=== Exercise prompt ===
Quote exactly the lines spanning from the top of the data below to the line that contains "Task: Click the split", including both.

[Records drawn from a dataset]
..........

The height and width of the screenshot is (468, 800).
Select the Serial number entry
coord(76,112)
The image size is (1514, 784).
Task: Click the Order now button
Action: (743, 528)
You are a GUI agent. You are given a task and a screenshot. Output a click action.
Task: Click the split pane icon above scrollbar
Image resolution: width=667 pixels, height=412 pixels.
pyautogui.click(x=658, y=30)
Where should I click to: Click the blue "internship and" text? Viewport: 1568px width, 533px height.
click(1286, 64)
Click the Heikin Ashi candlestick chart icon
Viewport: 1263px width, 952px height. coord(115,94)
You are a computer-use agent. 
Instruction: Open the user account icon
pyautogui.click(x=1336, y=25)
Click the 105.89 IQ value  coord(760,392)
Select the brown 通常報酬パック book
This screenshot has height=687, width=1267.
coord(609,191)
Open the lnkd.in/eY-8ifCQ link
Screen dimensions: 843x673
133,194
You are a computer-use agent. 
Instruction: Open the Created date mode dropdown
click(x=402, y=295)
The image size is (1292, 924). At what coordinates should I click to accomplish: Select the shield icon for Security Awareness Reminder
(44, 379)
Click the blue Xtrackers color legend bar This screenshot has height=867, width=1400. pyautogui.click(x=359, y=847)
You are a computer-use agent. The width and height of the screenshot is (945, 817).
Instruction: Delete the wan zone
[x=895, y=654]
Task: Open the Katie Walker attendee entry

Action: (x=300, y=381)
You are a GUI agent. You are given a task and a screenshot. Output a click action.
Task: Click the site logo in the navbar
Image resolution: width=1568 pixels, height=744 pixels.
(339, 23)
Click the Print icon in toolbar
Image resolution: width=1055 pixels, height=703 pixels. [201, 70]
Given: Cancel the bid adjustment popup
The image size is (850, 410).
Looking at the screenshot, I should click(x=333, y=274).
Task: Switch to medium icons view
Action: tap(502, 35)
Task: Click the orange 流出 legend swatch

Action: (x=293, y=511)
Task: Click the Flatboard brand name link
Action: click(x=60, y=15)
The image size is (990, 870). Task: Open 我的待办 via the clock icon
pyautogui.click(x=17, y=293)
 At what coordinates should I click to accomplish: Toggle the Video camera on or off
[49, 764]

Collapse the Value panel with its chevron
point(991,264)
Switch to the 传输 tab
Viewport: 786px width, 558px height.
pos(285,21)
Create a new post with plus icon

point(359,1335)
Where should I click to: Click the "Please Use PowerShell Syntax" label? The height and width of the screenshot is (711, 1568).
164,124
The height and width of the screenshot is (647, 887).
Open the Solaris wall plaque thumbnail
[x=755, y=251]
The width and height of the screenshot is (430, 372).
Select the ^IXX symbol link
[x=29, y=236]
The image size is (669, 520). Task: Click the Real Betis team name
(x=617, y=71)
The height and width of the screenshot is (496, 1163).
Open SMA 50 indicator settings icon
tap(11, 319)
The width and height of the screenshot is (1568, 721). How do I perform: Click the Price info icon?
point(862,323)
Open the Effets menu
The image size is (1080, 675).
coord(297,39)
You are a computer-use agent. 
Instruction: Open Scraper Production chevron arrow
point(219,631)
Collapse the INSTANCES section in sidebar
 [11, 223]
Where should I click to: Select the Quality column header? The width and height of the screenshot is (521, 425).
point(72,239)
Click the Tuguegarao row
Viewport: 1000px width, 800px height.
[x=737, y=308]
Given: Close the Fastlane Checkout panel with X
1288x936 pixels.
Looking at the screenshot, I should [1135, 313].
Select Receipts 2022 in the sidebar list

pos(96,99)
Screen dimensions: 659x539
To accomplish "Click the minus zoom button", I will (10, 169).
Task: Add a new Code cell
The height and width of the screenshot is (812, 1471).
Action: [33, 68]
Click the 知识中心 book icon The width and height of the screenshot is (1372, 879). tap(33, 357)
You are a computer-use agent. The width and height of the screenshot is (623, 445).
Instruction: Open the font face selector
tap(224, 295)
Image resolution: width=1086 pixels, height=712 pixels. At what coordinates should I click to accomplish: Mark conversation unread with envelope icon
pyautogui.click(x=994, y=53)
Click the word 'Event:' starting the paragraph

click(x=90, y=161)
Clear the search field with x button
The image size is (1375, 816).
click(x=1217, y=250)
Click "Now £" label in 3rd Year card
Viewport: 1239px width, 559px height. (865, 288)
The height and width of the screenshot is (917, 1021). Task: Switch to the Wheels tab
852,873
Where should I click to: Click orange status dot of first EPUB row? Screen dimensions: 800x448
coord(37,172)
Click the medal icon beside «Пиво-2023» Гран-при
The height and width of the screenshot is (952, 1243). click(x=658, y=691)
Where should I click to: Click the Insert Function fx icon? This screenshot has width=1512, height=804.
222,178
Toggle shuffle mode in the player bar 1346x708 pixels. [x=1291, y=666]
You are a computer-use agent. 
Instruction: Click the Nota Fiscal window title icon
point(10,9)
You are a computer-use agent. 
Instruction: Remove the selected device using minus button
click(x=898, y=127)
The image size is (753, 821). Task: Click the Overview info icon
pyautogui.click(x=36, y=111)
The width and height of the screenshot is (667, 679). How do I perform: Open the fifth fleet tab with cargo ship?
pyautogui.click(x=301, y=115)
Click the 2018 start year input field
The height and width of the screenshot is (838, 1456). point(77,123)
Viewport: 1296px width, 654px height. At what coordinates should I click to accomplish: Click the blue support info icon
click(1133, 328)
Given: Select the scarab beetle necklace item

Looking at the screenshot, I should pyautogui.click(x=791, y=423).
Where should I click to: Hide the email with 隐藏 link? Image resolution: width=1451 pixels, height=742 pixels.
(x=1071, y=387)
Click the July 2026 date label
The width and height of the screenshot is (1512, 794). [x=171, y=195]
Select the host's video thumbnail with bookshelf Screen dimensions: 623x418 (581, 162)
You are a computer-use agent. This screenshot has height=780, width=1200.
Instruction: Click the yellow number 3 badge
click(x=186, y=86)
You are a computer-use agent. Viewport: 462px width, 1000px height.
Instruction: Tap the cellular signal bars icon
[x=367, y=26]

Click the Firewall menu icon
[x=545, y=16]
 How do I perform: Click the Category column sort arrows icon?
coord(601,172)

..........

=== Finished exercise ===
The height and width of the screenshot is (468, 800).
Select the Serial number entry
coord(76,112)
The image size is (1514, 784).
Task: Click the Order now button
Action: (743, 528)
You are a GUI agent. You are given a task and a screenshot. Output a click action.
Task: Click the split pane icon above scrollbar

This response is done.